Asymptotic profiles for a nonlinear Kirchhoff equation with combined powers nonlinearity

TL;DR

This paper investigates the asymptotic behavior of positive ground state solutions to a nonlinear Kirchhoff equation with combined powers nonlinearity as the parameter varies, revealing convergence to solutions of simpler equations in different regimes.

Contribution

It provides a detailed asymptotic analysis of ground state solutions for the Kirchhoff equation with combined powers, including sharp rescaling characterizations and dimension-dependent results.

Findings

Solutions converge to positive solutions of simpler equations as parameters tend to 0 or infinity.

Rescaling behaviors depend on the space dimension, with explicit limits identified.
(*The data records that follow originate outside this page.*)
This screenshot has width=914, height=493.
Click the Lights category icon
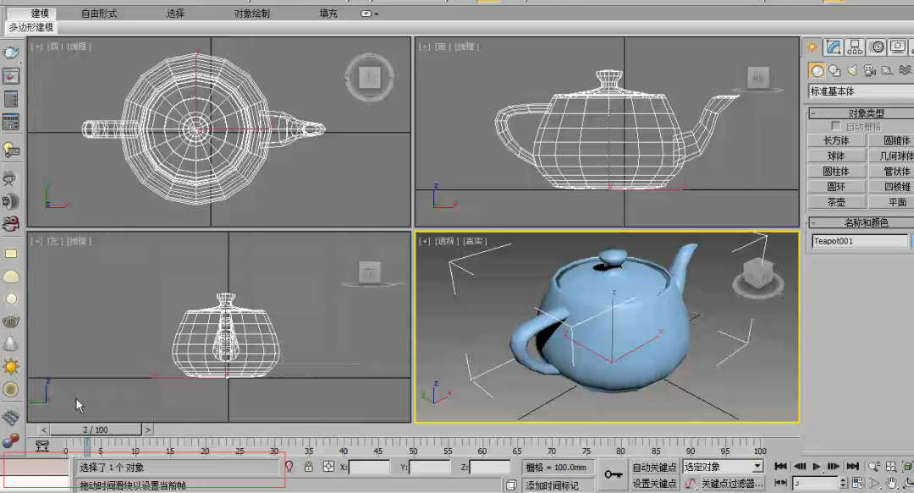(x=851, y=70)
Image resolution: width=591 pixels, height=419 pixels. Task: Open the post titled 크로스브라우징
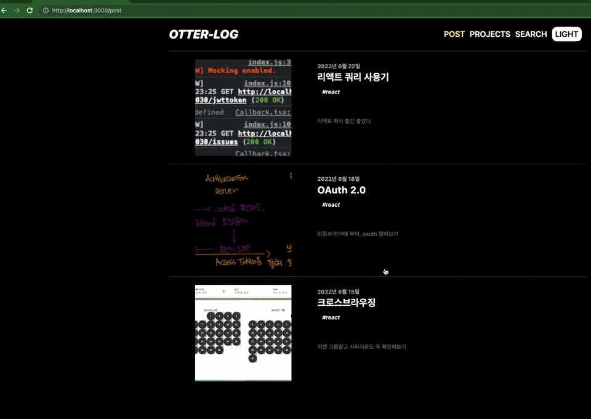[346, 303]
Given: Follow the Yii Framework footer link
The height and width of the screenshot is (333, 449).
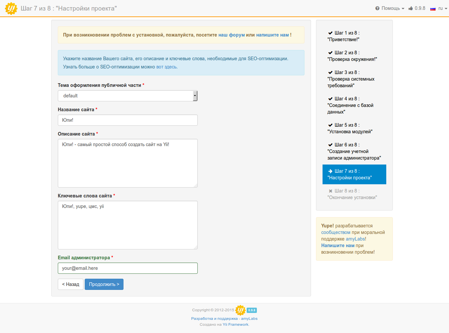Looking at the screenshot, I should click(x=236, y=324).
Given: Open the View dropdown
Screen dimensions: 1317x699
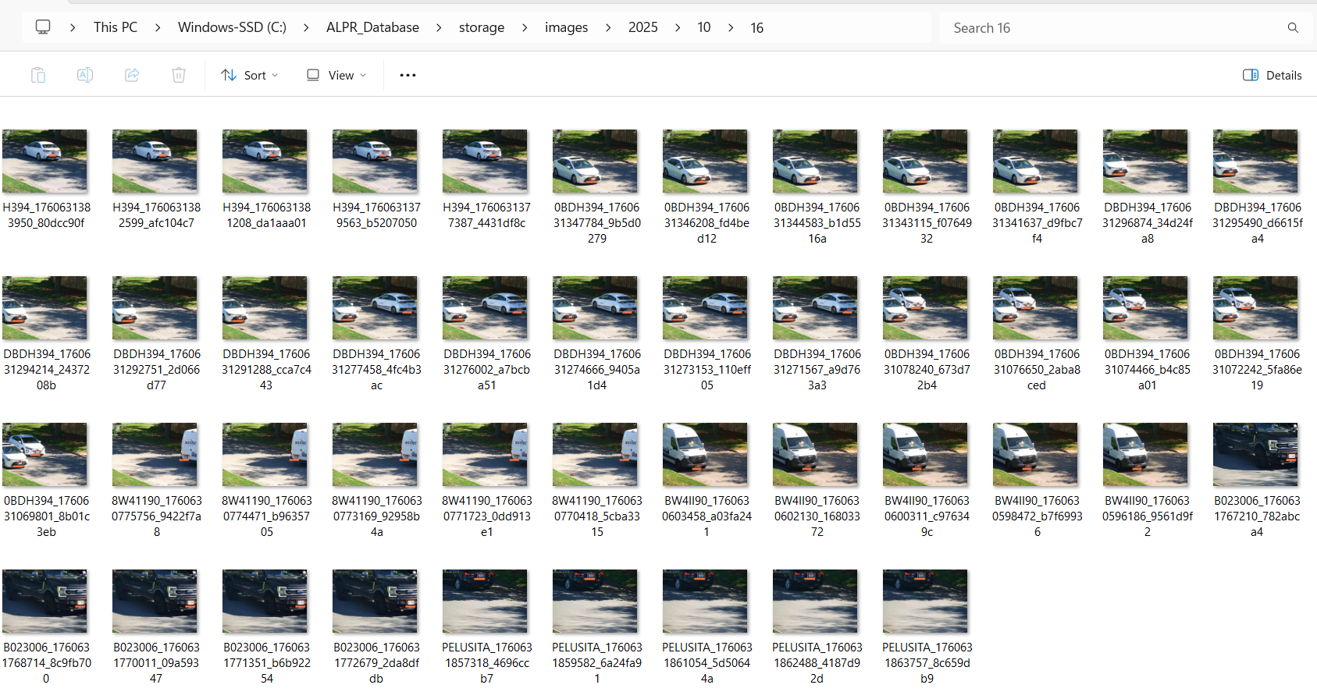Looking at the screenshot, I should tap(336, 75).
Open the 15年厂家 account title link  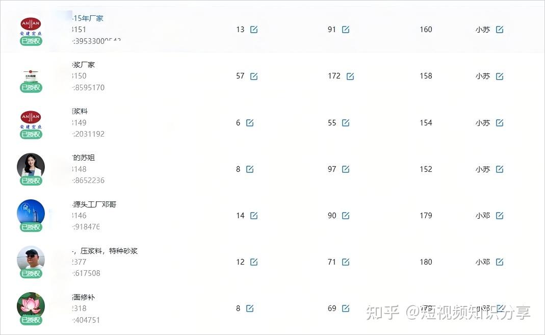point(89,18)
Connections established with mass-constrained problems and critical Emden-Fowler equations.

Abstract

We study asymptotic behavior of positive ground state solutions of the nonlinear Kirchhoff equation $$ -\Big(a+b\int_{\mathbb R^N}|\nabla u|^2\Big)\Delta u+ \lambda u= u^{q-1}+ u^{p-1} \quad {\rm in} \ \mathbb R^N, $$ as $\lambda\to 0$ and $\lambda\to +\infty$, where $N=3$ or $N= 4$, $2<q\le p\le 2^*$, $2^*=\frac{2N}{N-2}$ is the Sobolev critical exponent, $a>0$, $b\ge 0$ are constants and $\lambda>0$ is a parameter. In particular, we prove that in the case $2<q<p=2^*$, as $\lambda\to 0$, after a suitable rescaling the ground state solutions of the problem converge to the unique positive solution of the equation $-\Delta u+u=u^{q-1}$ and as $\lambda\to +\infty$, after another rescaling the ground state solutions of the problem converge to a particular solution of the critical Emden-Fowler equation $-\Delta u=u^{2^*-1}$. We establish a sharp asymptotic characterisation of such rescalings, which depends in a non-trivial way on the space dimension $N=3$ and $N= 4$. We also discuss a connection of our results with a mass constrained problem associated to the Kirchhoff equation with the mass normalization constraint $\int_{\mathbb R^N}|u|^2=c^2$.